The court order bars her from going within half a mile of her children’s new residence or schools. She may send cards four times a year.
“My case is a perfect example of how social services can literally take any child because there is no route of redress and no requirement for any real evidence. The courts are just there to rubber stamp whatever Cafcass recommends. There are no standards or safeguards. Any parent accused of abuse or neglect should be allowed a second, independent opinion.
“Every detail of my life has been analysed and distorted. I have been accused of enduring mental health problems simply because I left home young and for a time did not have a good relationship with my mother. I only went through normal ups and downs. But, although I briefly suffered a couple of times from depression, I was never hospitalised or medicated. I begged for my children to give evidence, a recorded contact session and a residential assessment. But everything was refused.”
I have investigated child care scandals for two decades, and am used to people contacting me with sob stories about “wicked” social services who turn out to be mad, bad or both. But Charlotte struck me as sane, decent and bright. I listened to her and talked to people who knew her case and concluded that a terrible injustice has been inflicted on her and her children.
The case against her seems a patchwork of trivial concerns, twisted together to reflect her in the worst possible light. How and why can such a thing happen? Some critics claim that children are being whisked into care to meet government targets for adoption. Conspiracy theorists talk of children being removed in order to supply paedophile or even satanic abuse rings.
Charlotte probably didn’t help her case by, in her despair, turning to this rag-bag movement and echoing some of their wilder claims on the internet and in her dealings with social services, who saw this as further proof of her instability. Yet many child care scandals have indeed revealed the presence of sex-offenders within the system: I myself exposed the shocking Islington children’s homes scandal in the Nineties. (Independent inquiries later confirmed that every one of the borough’s 12 homes included abusers, drug pushers or otherwise suspect staff.)

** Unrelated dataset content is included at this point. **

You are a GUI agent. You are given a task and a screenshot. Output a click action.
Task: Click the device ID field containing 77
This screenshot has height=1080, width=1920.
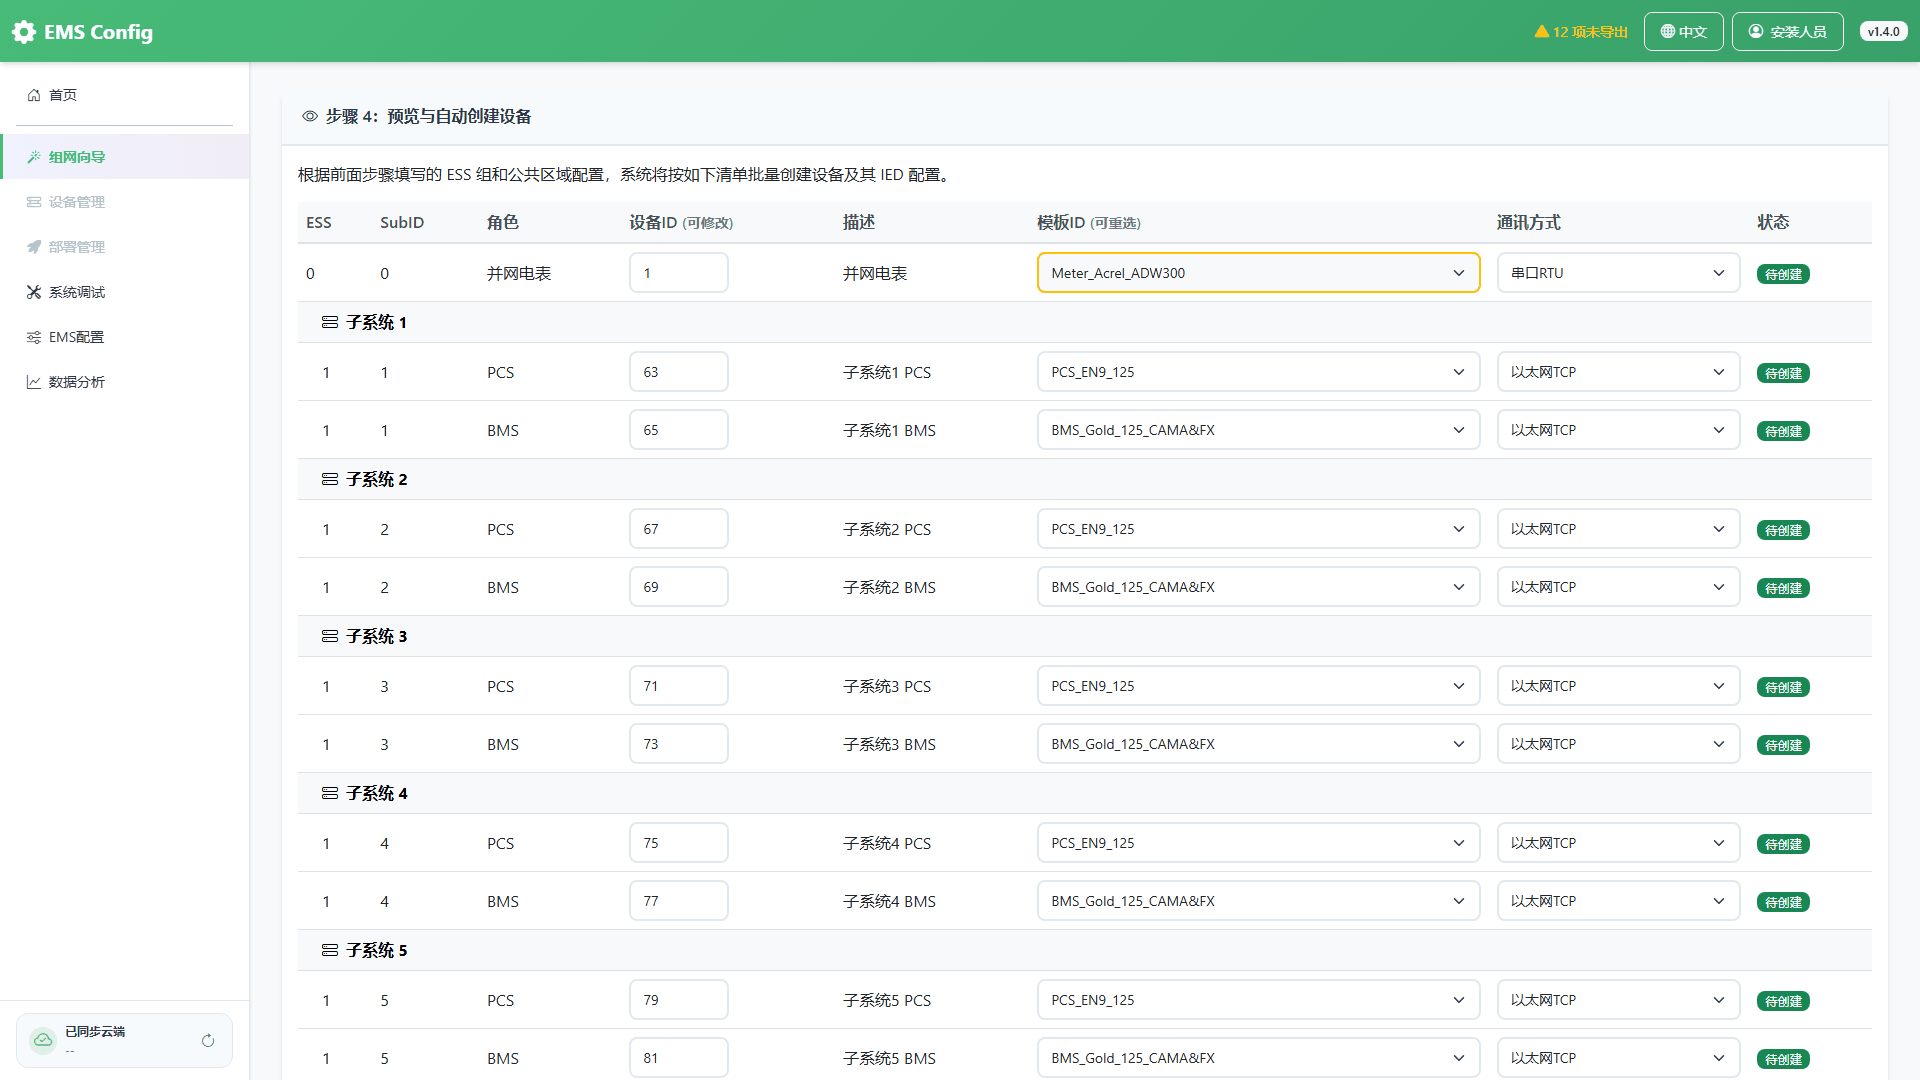click(x=678, y=901)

But just as often, it seems to me, injustices take place owing to human error – and moral laziness. At some point one key person decides to follow just one direction – the “bad mother” line – and every other professional falls into step.

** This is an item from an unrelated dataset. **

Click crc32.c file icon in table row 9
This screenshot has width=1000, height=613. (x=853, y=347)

Several factors, however, made Charlotte vulnerable to interference by the authorities. She was a bright, loving middle-class mother – often the easiest kind for social workers to deal with. She was no feckless, promiscuous single mother living off benefits. She was self-sufficient, Christian and celibate, and extraordinarily hard-working. She organised different activities every day for her children, fed them wholesome home-made food. But she was psychologically fragile, because of her background.
Her parents’ marriage broke up owing to her father’s drinking. Charlotte’s mother had to work hard to raise her children alone, and her feisty daughter admits that she became difficult in her teens. This culminated in her taking an overdose.
This may have weighed against her. “But,” she asks, “how many moody teenagers make half-hearted attempts like mine? I have sometimes struggled with depression, particularly after my father died, and I asked for help, but I never imagined it could be used against me like this.”
The earliest professionals involved with Charlotte’s case warmly backed her: she was a good mother doing her best. But the determination of the Cafcass worker to remove the children coloured everyone’s view. The course was set and no one dared challenge it.
Charlotte is now considering taking her case to Europe or even going on hunger strike. “That may seem crazy but legal action takes years and I don’t know what else I can do. The grief of losing your children is too much to bear.”